Chimeric Transcript Fusions

Chimeric transcript gene fusions are often driven by genomic rearrangements involving two gene loci, resulting in the concatenation of exons from each into a single chimeric transcript. This class of fusions is exemplified by well-known clinically-relevant gene fusions such as BCR(hgnc:1014)::ABL1(hgnc:76). Other clinically-relevant gene fusions of this type may be driven by RNA processing events in lieu of genomic rearrangements, including read-through derived fusions such as CTSD(hgnc:2529)::IFITM10(hgnc:40022) and trans-splicing derived fusions such as JAZF1(hgnc:28917)::JJAZ1(hgnc:17101). These alternative mechanisms for creating fusions are specified in these guidelines, but it should be noted that most read-through and trans-splicing events are artifactual and have little to no known clinical relevance.

Regulatory Fusions

In contrast to chimeric transcript fusions, deregulated gene fusions are primarily characterized by the rearrangement of regulatory elements from one gene near a second gene, resulting in the increased gene product expression of the second gene. This class of gene fusions include promoter-swapping gene fusions such as TMPRSS2(hgnc:11876)::ERG(hgnc:3446), as well as enhancer-driven gene fusions such as Reg@IGH(hgnc:5477)::MYC(hgnc:7553).

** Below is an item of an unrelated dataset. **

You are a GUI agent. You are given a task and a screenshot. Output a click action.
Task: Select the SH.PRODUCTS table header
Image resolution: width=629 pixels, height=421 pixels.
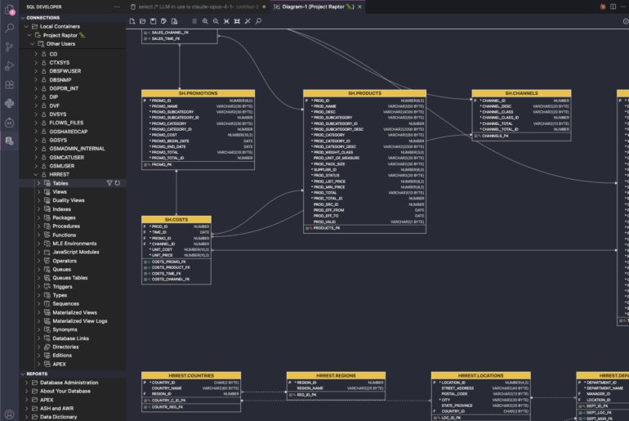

Gene products rendered unexpressed or non-functional should not be described as gene fusions, even when they result from a genomic rearrangement.

Gene Fusion Contexts

Determining the salient elements for a gene fusion is dependent upon the context in which the gene fusion is being described, whether it describes an assayed fusion event from a sample (Assayed Gene Fusions) or an aggregate context described in biomedical literature or knowledgebases (Categorical Gene Fusions). These guidelines provide recommendations for characterizing gene fusions in each context.

Assayed Gene Fusions

Assayed gene fusions from biological specimens are directly detected using RNA-based gene fusion assays, or alternatively may be inferred from genomic rearrangements detected by whole genome sequencing or by coarser-scale cytogenomic assays in the context of informative phenotypic biomarkers. For example, an EWSR1 fusion is often inferred by breakapart FISH assay when a neoplasm is diagnosed or suspected to be Ewing sarcoma/primitive neuroectodermal tumor by immunohistochemical and/or morphological analysis.

Categorical Gene Fusions

In contrast, categorical gene fusions are generalized concepts representing a class of fusions by their shared attributes, such as retained or lost regulatory elements and/or functional domains, and are typically curated from the biomedical literature for use in genomic knowledgebases. An example categorical gene fusion is EWSR1 as a known 5’ gene fusion partner that binds 3’ partner genes with DNA-binding domains.